[Rows of pointing data]
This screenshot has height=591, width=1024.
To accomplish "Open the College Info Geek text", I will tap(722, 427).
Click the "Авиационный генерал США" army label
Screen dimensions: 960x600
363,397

■ Exercise task: Output each of the items above verbatim, keeping every line unchanged.

■ Answer for the task:
This screenshot has height=591, width=1024.
To accomplish "Open the College Info Geek text", I will tap(722, 427).
Click the "Авиационный генерал США" army label
Screen dimensions: 960x600
363,397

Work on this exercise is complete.